Can you predict when a booking will be cancelled?
About the client
Our client is a group of the main combined transport (CT) operators in Europe who service about 70% of all main European transport companies. The CT operators manage train freights & train terminals throughout the European continent. They cover about 5 million transports a year.
Context Customers book the train transport of their loading units through a digital hub. This can be for example a trip from Moskou to Hamburg with the truck, en then all the way to Norway via train. To be profitable, a freight train should be booked for at least 90%. In reality, not all booked freight is present at the moment of departure of the train. There are two types of cancellation scenarios. Either those cancellations are declared by the client: he has adapted the status in the digital hub. Or either, the cancellations are not declared by the client for some reason: truck has broken down, the client forgets to cancel the booking, the truck is stuck in traffic and won’t make it to the train terminal etc. Today operators do not have any clue whether a customer might cancel a booking or if a loading unit will not arrive at the departure terminal. In such situation, it is hard to optimize the use of the train to its maximum capacity which is something very important for the business as the train has been ordered for a fixed price. If the capacity of the train is under a certain threshold, the transport operator loses money on that single route/path. Leaving out unused slots (wagons) on the train takes time and storage space. Therefore, it could be useful for the CT operators to predict a booking so they can optimize the train loading capacity.
What SII Belgium did
SII Belgium set up a predictive model for the cancellation of the booked slots on European freight trains. The group of the CT operators assumed there would be 1 to 2 % of cancellations. There are also 30 million existing records in the archives, but unfortunately, they didn’t have any records on the cancellations. When a client cancels a booking, that information was not relevant anymore for the further planning of the trains. This is why there is no data of the cancellations from the past available. By analyzing the data with the CRISP model, SII Belgium hoped to discover a link between the risk of a cancellation and other elements such as client, driver, destination etc. This method was used in the execution of the data mining project. The data mining model was trained and evaluated to eliminate the errors. For the actual analysis, SII Belgium used Microsoft’s Cortana Intelligence suite and especially the module for machine learning. We performed the analysis with data from the production database – at 3 different moments – and it took about 30 man days to complete the analysis. With the two-class classification model, data was injected in it to analyze which graph was produced. This was necessary to see if the model was good enough and validate it. The first analysis covered 60.000 records. At the second and third exercise, the data volume had grown to 140.000 & 800.000 records. The analysis showed that there is an average of 10,7% of bookings that are cancelled.

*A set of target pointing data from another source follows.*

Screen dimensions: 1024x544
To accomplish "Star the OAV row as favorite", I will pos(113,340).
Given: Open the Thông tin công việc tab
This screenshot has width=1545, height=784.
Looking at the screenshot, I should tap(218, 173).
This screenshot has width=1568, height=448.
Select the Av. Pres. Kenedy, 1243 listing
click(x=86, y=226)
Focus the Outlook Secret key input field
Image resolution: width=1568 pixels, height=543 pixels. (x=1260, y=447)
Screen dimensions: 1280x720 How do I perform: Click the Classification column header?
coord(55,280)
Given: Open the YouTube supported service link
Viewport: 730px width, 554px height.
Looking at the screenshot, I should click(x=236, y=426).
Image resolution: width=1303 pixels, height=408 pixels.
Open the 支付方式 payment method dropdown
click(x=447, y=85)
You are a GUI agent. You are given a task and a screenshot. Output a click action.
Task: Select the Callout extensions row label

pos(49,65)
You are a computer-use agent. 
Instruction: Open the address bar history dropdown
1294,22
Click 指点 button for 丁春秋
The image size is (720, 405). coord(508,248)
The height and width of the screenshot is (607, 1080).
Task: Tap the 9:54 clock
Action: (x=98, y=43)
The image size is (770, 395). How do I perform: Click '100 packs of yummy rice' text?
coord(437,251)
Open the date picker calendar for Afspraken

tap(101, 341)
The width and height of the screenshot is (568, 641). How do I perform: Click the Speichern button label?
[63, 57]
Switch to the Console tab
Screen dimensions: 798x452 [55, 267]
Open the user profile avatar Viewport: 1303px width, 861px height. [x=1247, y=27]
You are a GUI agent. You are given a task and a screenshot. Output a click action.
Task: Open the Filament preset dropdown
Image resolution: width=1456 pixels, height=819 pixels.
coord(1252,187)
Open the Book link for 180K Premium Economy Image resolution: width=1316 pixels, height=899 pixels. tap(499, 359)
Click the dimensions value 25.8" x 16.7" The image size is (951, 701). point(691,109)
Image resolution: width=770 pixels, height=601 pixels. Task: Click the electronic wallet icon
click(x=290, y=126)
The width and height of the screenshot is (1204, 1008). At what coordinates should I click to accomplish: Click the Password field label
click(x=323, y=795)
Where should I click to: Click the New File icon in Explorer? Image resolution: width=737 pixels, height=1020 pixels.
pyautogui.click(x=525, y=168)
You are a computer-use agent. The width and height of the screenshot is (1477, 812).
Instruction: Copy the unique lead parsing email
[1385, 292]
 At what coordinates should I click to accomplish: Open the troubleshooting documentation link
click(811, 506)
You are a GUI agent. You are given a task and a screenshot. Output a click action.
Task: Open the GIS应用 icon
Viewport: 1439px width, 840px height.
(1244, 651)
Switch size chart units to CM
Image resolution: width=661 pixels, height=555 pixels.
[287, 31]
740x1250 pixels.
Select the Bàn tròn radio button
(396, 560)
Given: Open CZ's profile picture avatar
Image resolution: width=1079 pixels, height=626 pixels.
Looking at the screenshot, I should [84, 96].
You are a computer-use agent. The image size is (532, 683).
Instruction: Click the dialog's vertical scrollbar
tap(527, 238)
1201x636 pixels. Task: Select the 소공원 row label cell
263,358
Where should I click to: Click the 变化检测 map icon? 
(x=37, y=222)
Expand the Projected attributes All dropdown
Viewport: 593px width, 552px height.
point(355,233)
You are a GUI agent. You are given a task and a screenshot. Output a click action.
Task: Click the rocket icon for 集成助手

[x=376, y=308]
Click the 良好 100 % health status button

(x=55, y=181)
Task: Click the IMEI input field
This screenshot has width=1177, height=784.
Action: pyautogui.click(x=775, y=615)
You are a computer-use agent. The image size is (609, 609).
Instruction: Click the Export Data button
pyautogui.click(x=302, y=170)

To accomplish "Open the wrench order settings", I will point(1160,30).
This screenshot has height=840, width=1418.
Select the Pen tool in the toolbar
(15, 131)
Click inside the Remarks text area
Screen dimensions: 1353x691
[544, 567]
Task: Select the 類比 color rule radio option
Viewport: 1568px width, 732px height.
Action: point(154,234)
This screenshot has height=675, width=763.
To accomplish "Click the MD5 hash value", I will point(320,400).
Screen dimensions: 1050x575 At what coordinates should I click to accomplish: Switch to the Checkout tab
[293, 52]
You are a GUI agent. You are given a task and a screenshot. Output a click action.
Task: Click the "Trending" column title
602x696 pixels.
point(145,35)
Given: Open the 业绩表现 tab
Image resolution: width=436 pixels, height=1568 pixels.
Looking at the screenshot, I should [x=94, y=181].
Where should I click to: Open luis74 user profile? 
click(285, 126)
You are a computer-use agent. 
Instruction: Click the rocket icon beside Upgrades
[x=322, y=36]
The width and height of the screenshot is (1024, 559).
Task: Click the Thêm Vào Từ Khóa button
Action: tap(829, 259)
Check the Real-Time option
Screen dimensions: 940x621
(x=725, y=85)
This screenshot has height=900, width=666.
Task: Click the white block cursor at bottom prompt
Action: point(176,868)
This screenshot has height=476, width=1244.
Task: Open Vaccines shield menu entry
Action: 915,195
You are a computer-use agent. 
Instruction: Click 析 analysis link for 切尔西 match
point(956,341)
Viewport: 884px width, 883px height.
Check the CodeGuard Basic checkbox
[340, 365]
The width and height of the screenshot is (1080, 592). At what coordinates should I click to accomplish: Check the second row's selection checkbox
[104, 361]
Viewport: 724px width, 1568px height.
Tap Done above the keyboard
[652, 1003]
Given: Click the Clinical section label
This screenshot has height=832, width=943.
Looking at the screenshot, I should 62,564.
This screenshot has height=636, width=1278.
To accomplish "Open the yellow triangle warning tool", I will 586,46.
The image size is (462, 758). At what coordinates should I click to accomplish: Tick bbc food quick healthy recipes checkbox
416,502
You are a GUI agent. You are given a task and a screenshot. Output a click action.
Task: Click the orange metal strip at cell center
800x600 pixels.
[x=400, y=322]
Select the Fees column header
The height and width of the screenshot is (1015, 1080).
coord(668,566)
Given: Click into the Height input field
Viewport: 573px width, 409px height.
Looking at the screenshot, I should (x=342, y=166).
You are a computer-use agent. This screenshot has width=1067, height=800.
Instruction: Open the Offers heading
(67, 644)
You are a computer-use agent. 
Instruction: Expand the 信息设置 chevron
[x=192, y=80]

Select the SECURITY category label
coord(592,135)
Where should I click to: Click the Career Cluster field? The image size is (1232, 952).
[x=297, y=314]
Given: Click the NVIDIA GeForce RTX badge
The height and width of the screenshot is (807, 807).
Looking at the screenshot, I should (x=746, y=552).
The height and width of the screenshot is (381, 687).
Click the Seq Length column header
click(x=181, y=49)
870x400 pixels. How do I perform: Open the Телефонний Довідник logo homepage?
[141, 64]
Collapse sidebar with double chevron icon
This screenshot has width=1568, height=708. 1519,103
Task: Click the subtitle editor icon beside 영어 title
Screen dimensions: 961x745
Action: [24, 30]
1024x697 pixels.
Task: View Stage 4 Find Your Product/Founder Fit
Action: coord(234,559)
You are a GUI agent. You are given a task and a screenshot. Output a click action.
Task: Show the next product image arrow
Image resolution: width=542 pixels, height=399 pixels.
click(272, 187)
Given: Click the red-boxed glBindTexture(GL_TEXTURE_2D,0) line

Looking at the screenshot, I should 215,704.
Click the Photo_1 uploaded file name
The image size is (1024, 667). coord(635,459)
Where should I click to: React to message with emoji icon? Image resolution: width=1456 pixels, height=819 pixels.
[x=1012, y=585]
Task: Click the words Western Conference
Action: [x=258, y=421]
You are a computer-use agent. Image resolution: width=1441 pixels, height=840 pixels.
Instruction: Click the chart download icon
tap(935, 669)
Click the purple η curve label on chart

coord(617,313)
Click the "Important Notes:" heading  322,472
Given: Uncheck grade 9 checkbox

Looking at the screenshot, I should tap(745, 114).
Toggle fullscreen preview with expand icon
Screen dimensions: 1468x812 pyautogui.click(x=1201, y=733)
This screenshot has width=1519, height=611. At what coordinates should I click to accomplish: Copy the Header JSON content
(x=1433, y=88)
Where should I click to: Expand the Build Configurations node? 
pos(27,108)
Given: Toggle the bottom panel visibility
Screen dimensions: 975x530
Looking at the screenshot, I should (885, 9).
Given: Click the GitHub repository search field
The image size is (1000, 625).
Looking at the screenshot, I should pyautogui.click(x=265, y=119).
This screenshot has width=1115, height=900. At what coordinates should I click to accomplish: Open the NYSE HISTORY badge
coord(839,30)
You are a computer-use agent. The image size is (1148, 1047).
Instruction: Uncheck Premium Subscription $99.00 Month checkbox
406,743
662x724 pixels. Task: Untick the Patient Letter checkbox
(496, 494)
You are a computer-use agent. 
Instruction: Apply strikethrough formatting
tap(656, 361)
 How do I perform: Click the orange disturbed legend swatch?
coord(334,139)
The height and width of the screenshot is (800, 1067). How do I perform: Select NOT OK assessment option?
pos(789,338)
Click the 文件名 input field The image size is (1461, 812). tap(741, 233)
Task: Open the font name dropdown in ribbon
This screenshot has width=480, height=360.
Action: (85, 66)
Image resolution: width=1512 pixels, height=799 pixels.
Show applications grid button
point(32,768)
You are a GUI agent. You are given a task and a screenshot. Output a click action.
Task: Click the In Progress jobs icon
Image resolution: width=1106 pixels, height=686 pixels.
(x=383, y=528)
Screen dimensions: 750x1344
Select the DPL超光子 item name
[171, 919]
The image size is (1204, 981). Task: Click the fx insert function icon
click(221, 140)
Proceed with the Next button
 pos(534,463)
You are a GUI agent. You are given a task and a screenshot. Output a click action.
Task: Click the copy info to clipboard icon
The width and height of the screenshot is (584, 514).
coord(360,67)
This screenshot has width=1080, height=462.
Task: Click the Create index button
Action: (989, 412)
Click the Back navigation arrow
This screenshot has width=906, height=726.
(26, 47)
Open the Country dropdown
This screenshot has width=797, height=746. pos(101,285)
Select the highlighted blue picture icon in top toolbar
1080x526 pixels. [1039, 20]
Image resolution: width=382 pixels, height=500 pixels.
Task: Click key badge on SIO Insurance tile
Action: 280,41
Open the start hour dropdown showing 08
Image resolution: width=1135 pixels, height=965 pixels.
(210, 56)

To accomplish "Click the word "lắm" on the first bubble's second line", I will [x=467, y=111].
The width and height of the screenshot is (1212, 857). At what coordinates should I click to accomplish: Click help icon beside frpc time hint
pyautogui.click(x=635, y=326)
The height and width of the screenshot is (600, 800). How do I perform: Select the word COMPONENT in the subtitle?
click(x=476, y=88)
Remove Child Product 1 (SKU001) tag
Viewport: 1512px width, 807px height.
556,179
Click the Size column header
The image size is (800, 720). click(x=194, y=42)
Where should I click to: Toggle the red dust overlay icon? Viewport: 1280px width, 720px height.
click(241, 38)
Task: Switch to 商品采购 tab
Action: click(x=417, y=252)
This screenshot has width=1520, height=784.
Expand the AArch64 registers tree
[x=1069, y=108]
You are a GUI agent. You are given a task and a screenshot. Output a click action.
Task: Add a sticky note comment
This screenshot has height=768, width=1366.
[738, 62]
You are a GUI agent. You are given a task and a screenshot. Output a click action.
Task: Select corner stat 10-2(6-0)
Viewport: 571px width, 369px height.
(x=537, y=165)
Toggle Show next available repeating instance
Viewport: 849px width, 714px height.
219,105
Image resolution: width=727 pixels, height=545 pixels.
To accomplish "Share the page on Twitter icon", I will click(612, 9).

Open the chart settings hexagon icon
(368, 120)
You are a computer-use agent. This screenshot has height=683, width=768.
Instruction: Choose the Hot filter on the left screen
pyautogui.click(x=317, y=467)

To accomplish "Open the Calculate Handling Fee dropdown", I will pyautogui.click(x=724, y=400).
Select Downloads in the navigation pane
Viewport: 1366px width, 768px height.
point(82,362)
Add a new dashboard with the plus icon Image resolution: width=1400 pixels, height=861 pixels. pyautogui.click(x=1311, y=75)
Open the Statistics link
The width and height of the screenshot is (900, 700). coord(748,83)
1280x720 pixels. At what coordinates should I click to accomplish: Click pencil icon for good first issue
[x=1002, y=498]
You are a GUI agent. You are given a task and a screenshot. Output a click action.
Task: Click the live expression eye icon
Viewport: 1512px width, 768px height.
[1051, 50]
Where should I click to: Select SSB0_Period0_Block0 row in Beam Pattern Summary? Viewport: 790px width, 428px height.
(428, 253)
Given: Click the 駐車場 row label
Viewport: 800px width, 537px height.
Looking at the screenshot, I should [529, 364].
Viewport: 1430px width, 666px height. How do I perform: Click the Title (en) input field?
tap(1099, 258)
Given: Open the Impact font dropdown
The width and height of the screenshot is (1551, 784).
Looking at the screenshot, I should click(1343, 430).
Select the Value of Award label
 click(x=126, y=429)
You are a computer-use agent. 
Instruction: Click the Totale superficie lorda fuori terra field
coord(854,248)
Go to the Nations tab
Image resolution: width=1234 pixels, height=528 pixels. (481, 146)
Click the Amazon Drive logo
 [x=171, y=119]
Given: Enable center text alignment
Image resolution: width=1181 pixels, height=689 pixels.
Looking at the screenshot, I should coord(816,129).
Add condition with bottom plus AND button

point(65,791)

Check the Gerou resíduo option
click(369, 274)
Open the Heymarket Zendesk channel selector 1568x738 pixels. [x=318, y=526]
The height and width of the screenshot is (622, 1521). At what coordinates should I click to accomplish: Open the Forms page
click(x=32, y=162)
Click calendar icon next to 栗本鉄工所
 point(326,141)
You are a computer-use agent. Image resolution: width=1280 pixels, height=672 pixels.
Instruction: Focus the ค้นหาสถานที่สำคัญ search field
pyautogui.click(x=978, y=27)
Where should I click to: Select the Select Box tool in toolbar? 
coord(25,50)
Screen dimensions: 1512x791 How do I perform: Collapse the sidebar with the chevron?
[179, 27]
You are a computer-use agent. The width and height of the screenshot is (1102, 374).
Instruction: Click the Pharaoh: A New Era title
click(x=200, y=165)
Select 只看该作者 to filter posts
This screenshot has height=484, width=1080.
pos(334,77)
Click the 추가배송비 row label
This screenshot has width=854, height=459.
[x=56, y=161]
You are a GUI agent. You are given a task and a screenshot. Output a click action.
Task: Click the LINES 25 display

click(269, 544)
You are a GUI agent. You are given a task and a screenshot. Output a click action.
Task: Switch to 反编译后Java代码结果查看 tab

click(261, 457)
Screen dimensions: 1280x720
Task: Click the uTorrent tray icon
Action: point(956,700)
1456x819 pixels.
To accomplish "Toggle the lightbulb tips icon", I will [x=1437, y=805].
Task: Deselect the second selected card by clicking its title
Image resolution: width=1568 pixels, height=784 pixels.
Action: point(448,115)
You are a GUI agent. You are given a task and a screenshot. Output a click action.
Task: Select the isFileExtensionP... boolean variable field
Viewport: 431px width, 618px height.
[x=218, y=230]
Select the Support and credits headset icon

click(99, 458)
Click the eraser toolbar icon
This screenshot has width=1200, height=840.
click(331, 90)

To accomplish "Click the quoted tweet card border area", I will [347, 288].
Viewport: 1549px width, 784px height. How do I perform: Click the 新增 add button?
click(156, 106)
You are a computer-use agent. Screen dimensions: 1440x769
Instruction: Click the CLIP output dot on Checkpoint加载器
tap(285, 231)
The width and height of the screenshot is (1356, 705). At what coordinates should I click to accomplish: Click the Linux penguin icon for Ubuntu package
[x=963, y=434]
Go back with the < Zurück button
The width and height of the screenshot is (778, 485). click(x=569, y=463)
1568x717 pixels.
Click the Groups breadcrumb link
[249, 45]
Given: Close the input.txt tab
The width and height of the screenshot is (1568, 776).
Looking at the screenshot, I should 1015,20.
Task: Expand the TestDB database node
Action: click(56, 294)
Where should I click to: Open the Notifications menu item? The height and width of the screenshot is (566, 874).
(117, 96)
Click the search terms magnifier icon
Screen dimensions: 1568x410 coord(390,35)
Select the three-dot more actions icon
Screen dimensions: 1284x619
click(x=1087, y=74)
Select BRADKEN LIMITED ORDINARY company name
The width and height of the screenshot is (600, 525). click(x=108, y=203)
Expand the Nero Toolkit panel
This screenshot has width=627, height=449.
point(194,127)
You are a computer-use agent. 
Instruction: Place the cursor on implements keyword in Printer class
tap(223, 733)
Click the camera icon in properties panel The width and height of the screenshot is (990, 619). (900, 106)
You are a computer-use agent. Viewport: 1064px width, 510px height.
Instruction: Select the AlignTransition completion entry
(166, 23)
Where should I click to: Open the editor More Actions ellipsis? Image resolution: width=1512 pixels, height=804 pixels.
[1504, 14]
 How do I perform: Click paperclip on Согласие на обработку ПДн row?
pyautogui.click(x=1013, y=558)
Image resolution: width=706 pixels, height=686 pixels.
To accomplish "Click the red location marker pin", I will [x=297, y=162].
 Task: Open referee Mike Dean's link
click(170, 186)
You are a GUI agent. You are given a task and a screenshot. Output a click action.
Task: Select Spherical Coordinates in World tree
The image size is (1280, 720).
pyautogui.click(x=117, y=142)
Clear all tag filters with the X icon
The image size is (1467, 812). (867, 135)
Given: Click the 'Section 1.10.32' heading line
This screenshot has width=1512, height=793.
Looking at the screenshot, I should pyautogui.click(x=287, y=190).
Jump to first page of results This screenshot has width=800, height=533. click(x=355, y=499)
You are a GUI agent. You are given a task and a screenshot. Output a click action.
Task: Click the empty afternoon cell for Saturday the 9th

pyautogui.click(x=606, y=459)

There is no significant correlation with the available features as to predict with good certainty if a transport will be cancelled. The best scoring predictive models give a very low probability to predict correctly if a loading unit will not appear at the departure terminal or that a booking will be cancelled. In order to really have a predicting analysis, the probability should be high enough. The research and analysis didn’t find any links that allow to predict accurately whether there will be a cancellation or not. The fact that there is no correlation is also useful as information. It excludes certain assumptions. We do however encourage to further invest in data mining, with the objective to increase profitability by improving the efficiency of train capacity planning. Other parameters could be identified.